## What to produce
Quote the data below word for word, leaving out the pictures.

## A run of records
************

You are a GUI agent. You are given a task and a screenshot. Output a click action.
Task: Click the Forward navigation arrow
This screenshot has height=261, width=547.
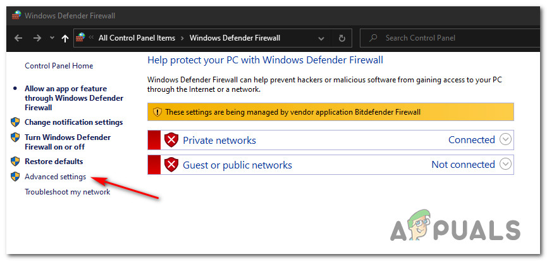pos(37,38)
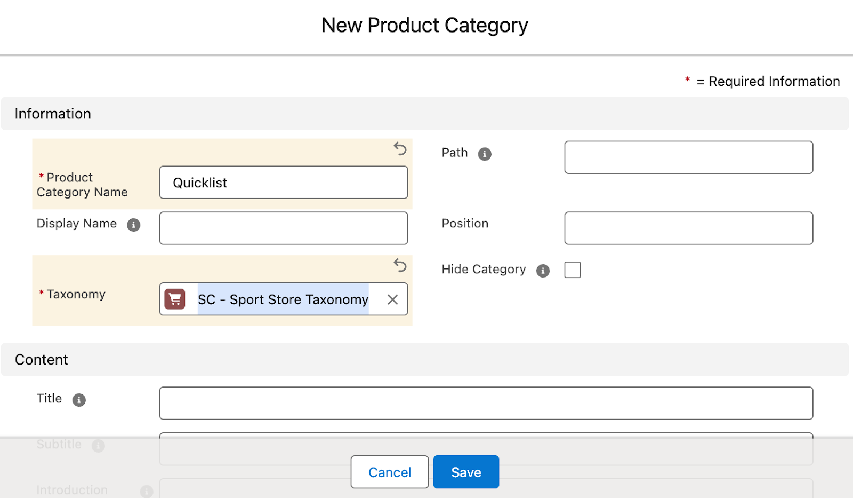Click the taxonomy shopping cart icon
Screen dimensions: 853x498
(175, 299)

************

## Complete output
You are a GUI agent. You are given a task and a screenshot. Output a click action.
Task: Click the Forward navigation arrow
This screenshot has height=261, width=547.
pos(37,38)
Click the taxonomy shopping cart icon
Screen dimensions: 853x498
(175, 299)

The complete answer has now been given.